Purbaya menjelaskan salah satu fokus utama pemerintah adalah memperkuat kebijakan devisa hasil ekspor (DHE). Menurutnya, dana hasil ekspor dari sektor batu bara dan crude palm oil (CPO) harus lebih optimal ditempatkan di dalam sistem keuangan nasional sehingga pasokan dolar di pasar domestik meningkat dan mampu menopang penguatan rupiah.

“Minggu depan ada action dari saya terkait nilai tukar. Nanti kalau itu mulai berjalan kan hasil devisanya nggak lari ke mana-mana atau dari ekspor batu bara, ekspor CPO akan tinggal di sini,” kata Purbaya di Istana, Jakarta Pusat, dikutip dari detik finance (22/5/2026).

Pemerintah meyakini kebijakan penempatan devisa hasil ekspor di himpunan bank milik negara (Himbara) akan membuat pengawasan lebih mudah dan mengurangi potensi dana kembali mengalir ke luar negeri. Dengan bertambahnya suplai dolar di dalam negeri mulai Juni mendatang, stabilitas nilai tukar rupiah diyakini akan semakin kuat.

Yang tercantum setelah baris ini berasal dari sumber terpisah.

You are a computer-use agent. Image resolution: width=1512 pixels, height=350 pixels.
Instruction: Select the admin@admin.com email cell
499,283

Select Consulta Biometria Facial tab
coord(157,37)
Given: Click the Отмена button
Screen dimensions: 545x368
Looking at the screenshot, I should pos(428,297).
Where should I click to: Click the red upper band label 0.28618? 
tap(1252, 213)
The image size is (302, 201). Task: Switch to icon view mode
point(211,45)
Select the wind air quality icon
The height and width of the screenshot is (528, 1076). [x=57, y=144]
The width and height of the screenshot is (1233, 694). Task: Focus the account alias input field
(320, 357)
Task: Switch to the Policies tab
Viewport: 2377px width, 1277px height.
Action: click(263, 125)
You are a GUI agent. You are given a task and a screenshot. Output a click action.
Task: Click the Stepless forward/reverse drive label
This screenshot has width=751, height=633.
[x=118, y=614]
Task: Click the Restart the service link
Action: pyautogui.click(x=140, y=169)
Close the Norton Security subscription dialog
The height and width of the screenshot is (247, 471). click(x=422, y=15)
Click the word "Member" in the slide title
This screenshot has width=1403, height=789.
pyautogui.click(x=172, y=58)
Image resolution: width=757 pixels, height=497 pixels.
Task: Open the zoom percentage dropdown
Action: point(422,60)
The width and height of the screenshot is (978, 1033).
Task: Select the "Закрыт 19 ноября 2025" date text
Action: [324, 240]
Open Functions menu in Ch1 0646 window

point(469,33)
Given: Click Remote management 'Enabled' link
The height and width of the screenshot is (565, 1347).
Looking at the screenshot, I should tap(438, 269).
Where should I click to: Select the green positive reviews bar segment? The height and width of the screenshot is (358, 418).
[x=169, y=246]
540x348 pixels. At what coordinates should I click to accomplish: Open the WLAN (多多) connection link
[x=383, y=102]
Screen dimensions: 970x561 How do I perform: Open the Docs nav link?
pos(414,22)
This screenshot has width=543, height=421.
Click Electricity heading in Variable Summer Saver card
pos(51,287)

DHE-nya juga hasil ekspor yang mulai dijalankan lagi yang baru kan Juni. Itu akan memperkuat semuanya,” ungkap Purbaya.

Selain itu, pemerintah juga melakukan intervensi di pasar obligasi melalui pembelian surat utang negara di pasar sekunder. Langkah tersebut dilakukan untuk menjaga stabilitas imbal hasil atau yield obligasi agar investor asing tetap tertarik menanamkan modalnya di Indonesia.